Thank you to her also as I needed to know how I can get Lillian vaccinated without her wearing a mask. We are talking about someone who has an intellectual disability who you cannot reason with, who is not rational about the importance of mask wearing. Thomas and I have worn masks this entire time, and have not gone inside anyplace, other than the grocery store, and to pick up to-go food from restaurants. Lillian has not been inside a place for over a year and a half. Lillian’s “not” pediatrician’s office was no help, and SRC was no help. I now have a name and contact number for when Lillian is ready.
I’ve joined a local special needs parenting facebook group in order to share and get feedback. Just did that Friday, and am taking the weekend off from advocating! Back at it next week. If you read this far, bless you! Ha! I now return you to your regularly scheduled Saturday fun! I’m about to tackle some light plumbing. Wahoo!
April 14 2021
I’m deep diving. Today is all about Lillian. I filed a complaint about Lillian’s pediatrician dropping her, so we’re having one final appointment this afternoon for referrals, etc. Time to revisit the chronic stomach pain, and feet issues. Do any of my 18p- caregivers have information to share regarding these two areas? I’ll post in our group, too, and am currently reviewing the study documents. ❤️
May 6 2021
This afternoon Lillian and I had a tele-health appointment with a potential new doctor for her. It went great! We both like her, and feel this will be a good fit. She had looked up 18p- and did some research before the visit. You know that’s comforting to us parents and advocates.
Lillian was a bit overwhelmed as I tried to give the doctor as much information as possible, and we were moving kind of fast. But, Lillian said she likes her, as long as future appointments move slower.
The doctor was moved by my advocacy, and what she had heard about me and Lillian. She is not currently taking new patients. However, wanted to take Lillian as a patient. She’s also the medical director for this group of physicians. Whew!! One huge task off of my to do list, and one more worry I can release from my brain!!
**Update – June 26 2021** …. Since this phone call I have been trying to find a neuropsychologist or clinical psychologist in the Reno (or surrounding area) that takes Lillian’s fee for service medicaid. Lillian’s previous doctor referred us to someone in Las Vegas; which is 8 hours south of Reno … WTH??!!
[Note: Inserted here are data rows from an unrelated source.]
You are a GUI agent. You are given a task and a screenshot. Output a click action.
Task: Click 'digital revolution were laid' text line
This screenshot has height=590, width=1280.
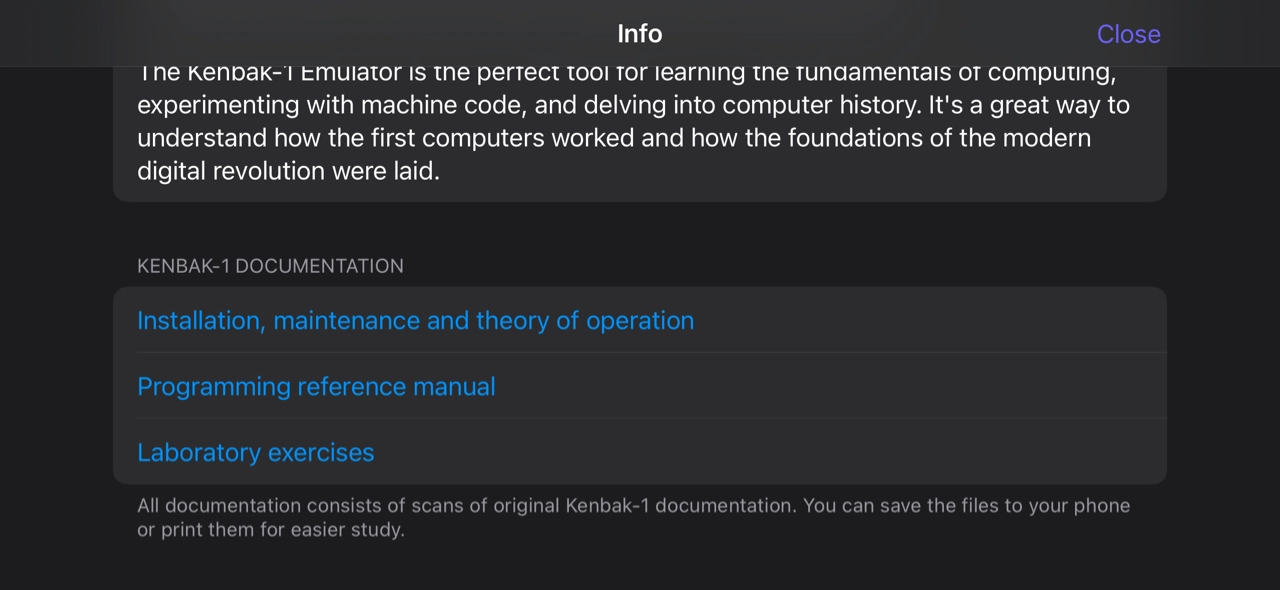pyautogui.click(x=288, y=171)
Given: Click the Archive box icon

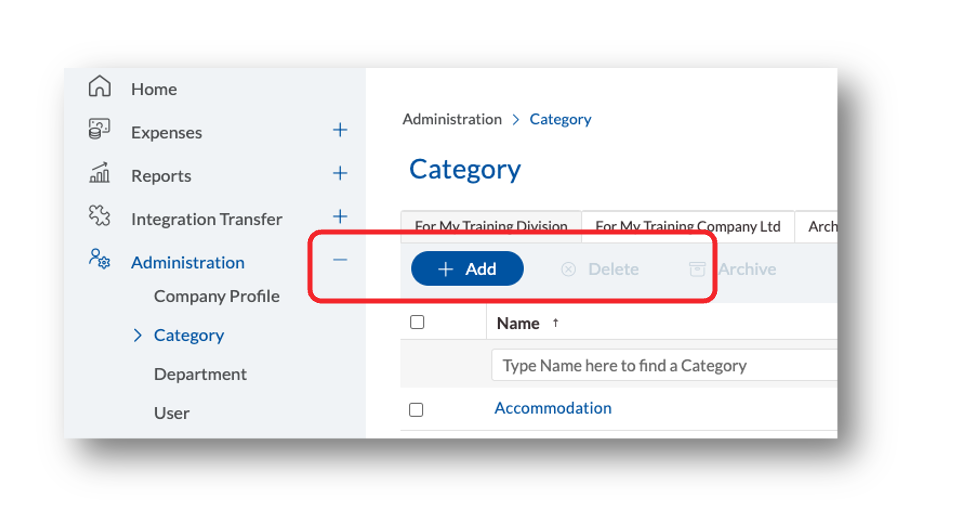Looking at the screenshot, I should point(697,269).
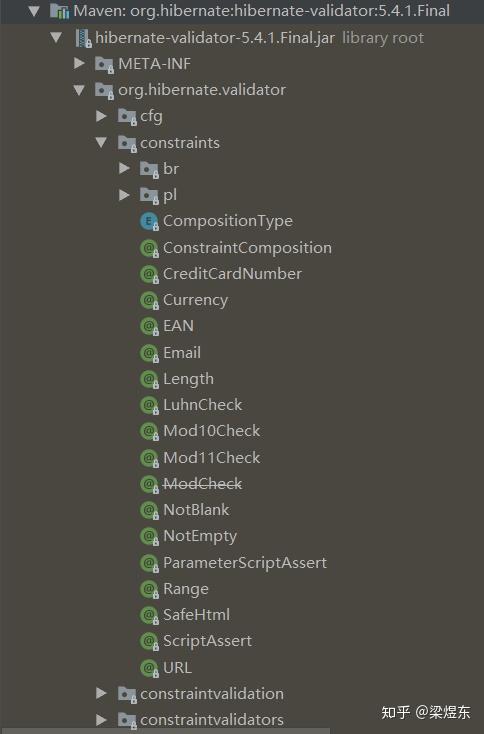Select the NotBlank annotation class
Image resolution: width=484 pixels, height=734 pixels.
(196, 510)
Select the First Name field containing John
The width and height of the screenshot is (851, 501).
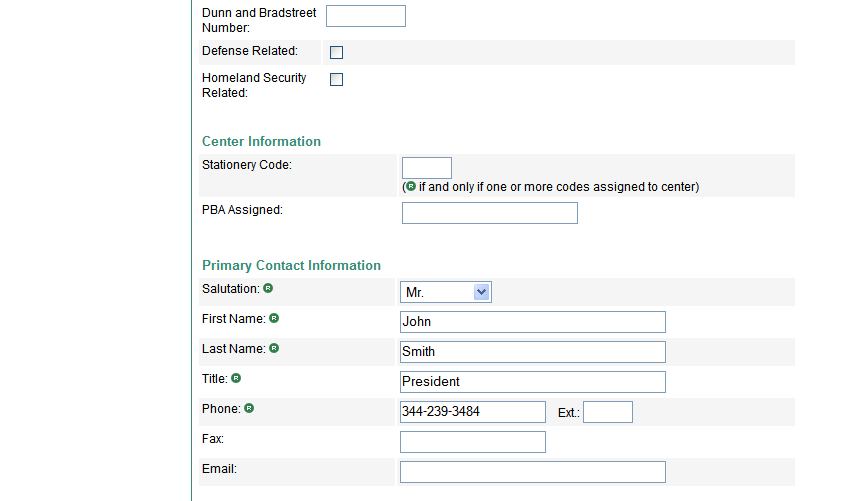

This is so she can have a mental health evaluation, IQ/cognitive testing, and autism screening. Lillian’s anxiety, phobias, fears, and some additional mental health matters have risen to the surface, and I feel it’s important to know where she stands on these issues. Next week (week of June 28 2021) I’ll begin the search for a therapist so she can start working on these fears and phobias, etc.
I finally found a clinical psychologist in Reno that takes her insurance. There is (was) only ONE in this entire area. (Reno, Sparks, Tahoe, Carson City) When I phoned her, she had just stopped taking clients as medicaid is retroactively taking money from her as they reduced the rate they reimburse, going backwards …. WTF??!! She has to wait until they are finished doing this before she takes additional medicaid patients. I am to call her back in January 2022 to see if she’s taking patients again.
I’ve got Lillian on another waiting list with a psychologists group that takes her insurance, but they are out a year to two years with a waiting list. Lastly, I discovered that UNR has a department that does the autism screening, but not the other testing. Lillian qualifies so I got her on the waiting list which is 6 months to a year.